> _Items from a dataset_
────────────────────
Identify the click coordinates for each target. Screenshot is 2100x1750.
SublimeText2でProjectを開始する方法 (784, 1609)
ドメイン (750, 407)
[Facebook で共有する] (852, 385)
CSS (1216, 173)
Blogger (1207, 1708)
────────────────────
> _TASK TO COMPLETE_
Nothing in the data above may be skipped; repeat it all exactly.

> _OUTPUT OF THE TASK_
Identify the click coordinates for each target. Screenshot is 2100x1750.
SublimeText2でProjectを開始する方法 (784, 1609)
ドメイン (750, 407)
[Facebook で共有する] (852, 385)
CSS (1216, 173)
Blogger (1207, 1708)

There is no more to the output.